For un-encrypted data:
--- 0.0004352656277743253 seconds ---
--- 0.4352656277743253 milisec ---


In [54]:
def storeKeys():
    public_key, private_key = paillier.generate_paillier_keypair()
    keys = {}
    keys["public_key"] = {"n": public_key.n}
    keys["private_key"] = {"p": private_key.p, "q": private_key.q}
    with open("lab_userkeys.json", "w") as file:
        json.dump(keys, file)


def getKeys():
    with open("lab_userkeys.json", "r") as file:
        keys = json.load(file)
        pub_key = paillier.PaillierPublicKey(n=int(keys["public_key"]["n"]))
        priv_key = paillier.PaillierPrivateKey(
            pub_key, keys["private_key"]["p"], keys["private_key"]["q"]
        )
        return pub_key, priv_key


def serializeData(public_key, data):
    encrypted_data_list = [public_key.encrypt(x) for x in data]
    encrypted_data = {}
    encrypted_data["public_key"] = {"n": public_key.n}
    encrypted_data["values"] = [
        (str(x.ciphertext()), x.exponent) for x in encrypted_data_list
    ]
    serialized = json.dumps(encrypted_data)
    return serialized

In [33]:
print("Printing keys and storing in json file.")
storeKeys()

Printing keys and storing in json file.


In [34]:
pub_key, priv_key = getKeys()
print("Key retrieved successfully!")
print("\tKey location: lab_userkeys.json\n")

pub_key, priv_key

Key retrieved successfully!
	Key location: lab_userkeys.json



(<PaillierPublicKey 1130207542>,
 <PaillierPrivateKey for <PaillierPublicKey 1130207542>>)

In [55]:
x = linearModel.X_test
row_num = len(x)
desired = 100
print("Available test data points:", row_num)
print("Desired   test data points:", desired)

times = []

for i in range(desired):
    data_list = x.iloc[i].tolist()
    start_time = time.time()
    serialized = serializeData(public_key=pub_key, data=data_list)
    end_time = time.time()
    times.append(end_time - start_time)

    filename = "enc_data/data_" + str(i) + ".json"
    with open(filename, "w") as file:
        json.dump(serialized, file)


total_time = sum(times)
avg_time = total_time / len(times)

print("Time taken to encrypt test data and dump to file:")
print("--- %s seconds ---" % (avg_time))
print("--- %s milisec ---" % (avg_time * 1000))

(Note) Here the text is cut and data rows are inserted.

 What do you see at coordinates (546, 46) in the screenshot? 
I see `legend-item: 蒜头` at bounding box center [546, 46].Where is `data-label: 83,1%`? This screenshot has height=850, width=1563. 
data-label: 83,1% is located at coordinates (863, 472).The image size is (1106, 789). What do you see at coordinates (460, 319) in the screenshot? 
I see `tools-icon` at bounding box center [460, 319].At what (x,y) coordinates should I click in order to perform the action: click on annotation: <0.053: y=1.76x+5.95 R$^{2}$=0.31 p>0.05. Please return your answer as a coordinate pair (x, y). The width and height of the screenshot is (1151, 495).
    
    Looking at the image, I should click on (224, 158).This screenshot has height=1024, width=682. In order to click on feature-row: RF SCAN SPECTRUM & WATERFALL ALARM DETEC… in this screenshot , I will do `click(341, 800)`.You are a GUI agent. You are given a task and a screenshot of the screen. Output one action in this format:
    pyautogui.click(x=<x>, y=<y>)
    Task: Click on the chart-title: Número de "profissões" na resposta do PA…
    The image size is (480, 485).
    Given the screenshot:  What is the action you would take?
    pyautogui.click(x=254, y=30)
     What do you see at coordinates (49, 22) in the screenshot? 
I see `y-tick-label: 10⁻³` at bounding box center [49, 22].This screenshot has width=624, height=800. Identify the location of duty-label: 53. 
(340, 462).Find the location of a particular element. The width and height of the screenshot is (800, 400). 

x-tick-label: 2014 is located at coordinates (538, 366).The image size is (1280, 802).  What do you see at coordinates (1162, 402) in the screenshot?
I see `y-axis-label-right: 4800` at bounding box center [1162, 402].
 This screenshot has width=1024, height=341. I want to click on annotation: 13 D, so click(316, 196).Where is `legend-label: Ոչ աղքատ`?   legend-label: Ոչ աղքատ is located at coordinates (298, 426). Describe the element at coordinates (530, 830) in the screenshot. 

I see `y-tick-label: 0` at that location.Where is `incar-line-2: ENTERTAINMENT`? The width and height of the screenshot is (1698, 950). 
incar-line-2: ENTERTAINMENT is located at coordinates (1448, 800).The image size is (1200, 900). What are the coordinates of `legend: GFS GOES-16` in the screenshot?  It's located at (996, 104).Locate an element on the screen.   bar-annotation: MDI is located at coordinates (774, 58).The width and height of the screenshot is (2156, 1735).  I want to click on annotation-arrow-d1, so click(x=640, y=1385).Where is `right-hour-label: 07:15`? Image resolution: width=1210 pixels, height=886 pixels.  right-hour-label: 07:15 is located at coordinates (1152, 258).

Available test data points: 14139
Desired   test data points: 100
Time taken to encrypt test data and dump to file:
--- 8.273035025596618 seconds ---
--- 8273.035025596619 milisec ---


In [62]:
def getData(filename):
    with open(filename, "r") as file:
        d = json.load(file)
    data = json.loads(d)
    return data


def computeData(filename):
    data = getData(filename)
    mycoef = linearModel.getCoef()
    pk = data["public_key"]
    pubkey = paillier.PaillierPublicKey(n=int(pk["n"]))
    try:
        enc_nums_rec = [
            paillier.EncryptedNumber(pubkey, int(x[0], int(x[1]))) for x in data["values"]
        ]
    except:
        print("Error in:", filename)
        return
    print("Enc Nums Rec:\n", enc_nums_rec)
    
    start_time = time.time()
    results = sum([mycoef[i] * enc_nums_rec[i] for i in range(len(mycoef))])
    end_time = time.time()
    time_needed = end_time - start_time
    return results, pubkey, time_needed


def serverSerializeData(filename):
    results, pubkey, time_needed = computeData(filename)
    encrypted_data = {}
    encrypted_data["pubkey"] = {"n": pubkey.n}
    encrypted_data["values"] = (str(results.ciphertext()), results.exponent)
    serialized = json.dumps(encrypted_data)
    return serialized, time_needed

In [57]:
import os

dir_path = "enc_data"
count = 0
# Iterate directory
for path in os.listdir(dir_path):
    # check if current path is a file
    if os.path.isfile(os.path.join(dir_path, path)):
        count += 1
print('File count in `enc_data`:', count)

File count in `enc_data`: 100


In [None]:
times = []
for i in range(2, min(count, desired)):
    output_file = "outputs/data_" + str(i) + ".json"
    input_file = "enc_data/data_" + str(i) + ".json"

    output_data, time_needed = serverSerializeData(input_file)
    times.append(time_needed)
    with open(output_file, "w") as file:
        json.dump(output_data, file)

print("Result generated successfully for all files!")

total_time = sum(times)
avg_time = total_time / len(times)

print("Time taken to get result on test data:")
print("--- %s seconds ---" % (avg_time))
print("--- %s milisec ---" % (avg_time * 1000))

In [None]:
dir_path = "outputs"
count = 0
# Iterate directory
for path in os.listdir(dir_path):
    # check if current path is a file
    if os.path.isfile(os.path.join(dir_path, path)):
        count += 1
print('File count in `outputs`:', count)

In [None]:
def resultSerializeData(public_key, data):
    encrypted_data_list = [public_key.encrypt(x) for x in data]
    encrypted_data = {}
    encrypted_data["public_key"] = {"n": public_key.n}
    encrypted_data["values"] = [
        (str(x.ciphertext()), x.exponent) for x in encrypted_data_list
    ]
    serialized = json.dumps(encrypted_data)
    return serialized


def loadAnswer(filename):
    with open(filename, "r") as file:
        ans = json.load(file)
        answer = json.loads(ans)
        return answer

In [None]:
times = []
results = []
for i in range(min(count, desired)):
    output_file = "outputs/data_" + str(i) + ".json"

    answer_file = loadAnswer(output_file)
    answer_key = paillier.PaillierPublicKey(n=int(answer_file["pubkey"]["n"]))
    answer = paillier.EncryptedNumber(
        answer_key, int(answer_file["values"][0]), int(answer_file["values"][1])
    )
    if answer_key == pub_key:
        start_time = time.time()
        raw_output = priv_key.decrypt(answer)
        end_time = time.time()
        times.append(end_time - start_time)
        results.append(raw_output)
    
    
print("Result decrypted successfully for all files!")

total_time = sum(times)
avg_time = total_time / len(times)

print("Time taken to get result on test data:")
print("--- %s seconds ---" % (avg_time))
print("--- %s milisec ---" % (avg_time * 1000))